_Exercise directions_: Your answer must match the material exactly, line for line.
———
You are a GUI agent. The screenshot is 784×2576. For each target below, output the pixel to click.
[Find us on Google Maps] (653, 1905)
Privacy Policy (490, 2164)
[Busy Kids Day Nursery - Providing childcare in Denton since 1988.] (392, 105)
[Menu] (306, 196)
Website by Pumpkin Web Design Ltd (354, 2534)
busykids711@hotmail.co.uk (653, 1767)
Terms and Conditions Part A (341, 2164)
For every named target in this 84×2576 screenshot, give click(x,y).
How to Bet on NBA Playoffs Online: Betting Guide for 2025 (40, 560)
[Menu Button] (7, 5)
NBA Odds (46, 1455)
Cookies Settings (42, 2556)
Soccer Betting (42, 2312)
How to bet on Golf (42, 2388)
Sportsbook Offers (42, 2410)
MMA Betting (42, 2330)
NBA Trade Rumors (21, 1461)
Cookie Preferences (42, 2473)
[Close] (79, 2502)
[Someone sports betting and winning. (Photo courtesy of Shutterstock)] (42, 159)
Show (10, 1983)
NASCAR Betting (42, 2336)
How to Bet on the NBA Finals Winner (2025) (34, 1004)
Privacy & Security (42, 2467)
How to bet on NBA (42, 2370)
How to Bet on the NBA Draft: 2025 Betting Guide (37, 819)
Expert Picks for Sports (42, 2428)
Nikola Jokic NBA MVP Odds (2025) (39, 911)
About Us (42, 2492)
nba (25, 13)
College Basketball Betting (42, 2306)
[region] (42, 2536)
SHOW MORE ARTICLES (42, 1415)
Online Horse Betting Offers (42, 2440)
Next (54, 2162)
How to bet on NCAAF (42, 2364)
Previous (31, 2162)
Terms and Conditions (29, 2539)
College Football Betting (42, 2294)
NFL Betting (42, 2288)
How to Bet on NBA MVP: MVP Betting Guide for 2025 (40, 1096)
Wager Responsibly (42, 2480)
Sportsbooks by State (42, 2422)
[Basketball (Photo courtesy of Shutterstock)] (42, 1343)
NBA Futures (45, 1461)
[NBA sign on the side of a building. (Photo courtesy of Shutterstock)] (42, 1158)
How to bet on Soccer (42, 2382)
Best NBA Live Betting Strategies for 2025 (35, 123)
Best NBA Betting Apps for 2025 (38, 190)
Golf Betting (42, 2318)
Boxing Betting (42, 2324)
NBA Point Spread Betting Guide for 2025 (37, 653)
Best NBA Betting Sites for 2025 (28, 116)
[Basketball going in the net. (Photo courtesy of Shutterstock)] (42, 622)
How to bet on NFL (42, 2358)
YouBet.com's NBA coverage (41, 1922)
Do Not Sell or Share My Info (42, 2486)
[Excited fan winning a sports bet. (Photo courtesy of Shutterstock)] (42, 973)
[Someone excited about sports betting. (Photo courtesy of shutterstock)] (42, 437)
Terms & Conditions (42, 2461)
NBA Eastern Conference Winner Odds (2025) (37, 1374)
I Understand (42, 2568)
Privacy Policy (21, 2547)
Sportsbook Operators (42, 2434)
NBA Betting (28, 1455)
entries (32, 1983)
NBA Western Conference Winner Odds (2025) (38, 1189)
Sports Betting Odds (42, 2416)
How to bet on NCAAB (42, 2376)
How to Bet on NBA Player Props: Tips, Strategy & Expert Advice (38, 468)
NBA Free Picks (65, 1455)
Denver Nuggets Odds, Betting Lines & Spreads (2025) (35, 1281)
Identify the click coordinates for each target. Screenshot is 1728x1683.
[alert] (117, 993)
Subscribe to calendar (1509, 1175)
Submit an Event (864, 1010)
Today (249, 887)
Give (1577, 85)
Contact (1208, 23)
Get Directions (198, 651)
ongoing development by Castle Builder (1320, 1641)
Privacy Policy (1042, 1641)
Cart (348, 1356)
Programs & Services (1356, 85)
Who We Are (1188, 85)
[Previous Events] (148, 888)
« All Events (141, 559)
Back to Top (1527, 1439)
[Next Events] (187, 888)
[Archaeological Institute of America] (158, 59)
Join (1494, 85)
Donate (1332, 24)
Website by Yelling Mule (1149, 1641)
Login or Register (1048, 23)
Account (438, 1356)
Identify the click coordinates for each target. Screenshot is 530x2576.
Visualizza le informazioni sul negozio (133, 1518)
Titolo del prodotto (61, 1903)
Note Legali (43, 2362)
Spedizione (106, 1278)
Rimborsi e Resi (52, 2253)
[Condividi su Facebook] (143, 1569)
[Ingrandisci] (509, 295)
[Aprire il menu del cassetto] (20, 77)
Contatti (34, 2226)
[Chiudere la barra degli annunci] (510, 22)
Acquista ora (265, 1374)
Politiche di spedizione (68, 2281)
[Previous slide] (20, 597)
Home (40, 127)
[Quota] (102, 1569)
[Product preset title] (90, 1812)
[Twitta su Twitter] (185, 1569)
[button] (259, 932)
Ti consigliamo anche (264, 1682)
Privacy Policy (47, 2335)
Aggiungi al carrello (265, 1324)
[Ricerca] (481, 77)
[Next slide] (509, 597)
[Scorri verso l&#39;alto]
———
_Output of the exercise_:
You are a GUI agent. The screenshot is 784×2576. For each target below, output the pixel to click.
[Find us on Google Maps] (653, 1905)
Privacy Policy (490, 2164)
[Busy Kids Day Nursery - Providing childcare in Denton since 1988.] (392, 105)
[Menu] (306, 196)
Website by Pumpkin Web Design Ltd (354, 2534)
busykids711@hotmail.co.uk (653, 1767)
Terms and Conditions Part A (341, 2164)
For every named target in this 84×2576 screenshot, give click(x,y).
How to Bet on NBA Playoffs Online: Betting Guide for 2025 (40, 560)
[Menu Button] (7, 5)
NBA Odds (46, 1455)
Cookies Settings (42, 2556)
Soccer Betting (42, 2312)
How to bet on Golf (42, 2388)
Sportsbook Offers (42, 2410)
MMA Betting (42, 2330)
NBA Trade Rumors (21, 1461)
Cookie Preferences (42, 2473)
[Close] (79, 2502)
[Someone sports betting and winning. (Photo courtesy of Shutterstock)] (42, 159)
Show (10, 1983)
NASCAR Betting (42, 2336)
How to Bet on the NBA Finals Winner (2025) (34, 1004)
Privacy & Security (42, 2467)
How to bet on NBA (42, 2370)
How to Bet on the NBA Draft: 2025 Betting Guide (37, 819)
Expert Picks for Sports (42, 2428)
Nikola Jokic NBA MVP Odds (2025) (39, 911)
About Us (42, 2492)
nba (25, 13)
College Basketball Betting (42, 2306)
[region] (42, 2536)
SHOW MORE ARTICLES (42, 1415)
Online Horse Betting Offers (42, 2440)
Next (54, 2162)
How to bet on NCAAF (42, 2364)
Previous (31, 2162)
Terms and Conditions (29, 2539)
College Football Betting (42, 2294)
NFL Betting (42, 2288)
How to Bet on NBA MVP: MVP Betting Guide for 2025 (40, 1096)
Wager Responsibly (42, 2480)
Sportsbooks by State (42, 2422)
[Basketball (Photo courtesy of Shutterstock)] (42, 1343)
NBA Futures (45, 1461)
[NBA sign on the side of a building. (Photo courtesy of Shutterstock)] (42, 1158)
How to bet on Soccer (42, 2382)
Best NBA Live Betting Strategies for 2025 (35, 123)
Best NBA Betting Apps for 2025 (38, 190)
Golf Betting (42, 2318)
Boxing Betting (42, 2324)
NBA Point Spread Betting Guide for 2025 (37, 653)
Best NBA Betting Sites for 2025 (28, 116)
[Basketball going in the net. (Photo courtesy of Shutterstock)] (42, 622)
How to bet on NFL (42, 2358)
YouBet.com's NBA coverage (41, 1922)
Do Not Sell or Share My Info (42, 2486)
[Excited fan winning a sports bet. (Photo courtesy of Shutterstock)] (42, 973)
[Someone excited about sports betting. (Photo courtesy of shutterstock)] (42, 437)
Terms & Conditions (42, 2461)
NBA Eastern Conference Winner Odds (2025) (37, 1374)
I Understand (42, 2568)
Privacy Policy (21, 2547)
Sportsbook Operators (42, 2434)
NBA Betting (28, 1455)
entries (32, 1983)
NBA Western Conference Winner Odds (2025) (38, 1189)
Sports Betting Odds (42, 2416)
How to bet on NCAAB (42, 2376)
How to Bet on NBA Player Props: Tips, Strategy & Expert Advice (38, 468)
NBA Free Picks (65, 1455)
Denver Nuggets Odds, Betting Lines & Spreads (2025) (35, 1281)
Identify the click coordinates for each target. Screenshot is 1728x1683.
[alert] (117, 993)
Subscribe to calendar (1509, 1175)
Submit an Event (864, 1010)
Today (249, 887)
Give (1577, 85)
Contact (1208, 23)
Get Directions (198, 651)
ongoing development by Castle Builder (1320, 1641)
Privacy Policy (1042, 1641)
Cart (348, 1356)
Programs & Services (1356, 85)
Who We Are (1188, 85)
[Previous Events] (148, 888)
« All Events (141, 559)
Back to Top (1527, 1439)
[Next Events] (187, 888)
[Archaeological Institute of America] (158, 59)
Join (1494, 85)
Donate (1332, 24)
Website by Yelling Mule (1149, 1641)
Login or Register (1048, 23)
Account (438, 1356)
Identify the click coordinates for each target. Screenshot is 530x2576.
Visualizza le informazioni sul negozio (133, 1518)
Titolo del prodotto (61, 1903)
Note Legali (43, 2362)
Spedizione (106, 1278)
Rimborsi e Resi (52, 2253)
[Condividi su Facebook] (143, 1569)
[Ingrandisci] (509, 295)
[Aprire il menu del cassetto] (20, 77)
Contatti (34, 2226)
[Chiudere la barra degli annunci] (510, 22)
Acquista ora (265, 1374)
Politiche di spedizione (68, 2281)
[Previous slide] (20, 597)
Home (40, 127)
[Quota] (102, 1569)
[Product preset title] (90, 1812)
[Twitta su Twitter] (185, 1569)
[button] (259, 932)
Ti consigliamo anche (264, 1682)
Privacy Policy (47, 2335)
Aggiungi al carrello (265, 1324)
[Ricerca] (481, 77)
[Next slide] (509, 597)
[Scorri verso l&#39;alto]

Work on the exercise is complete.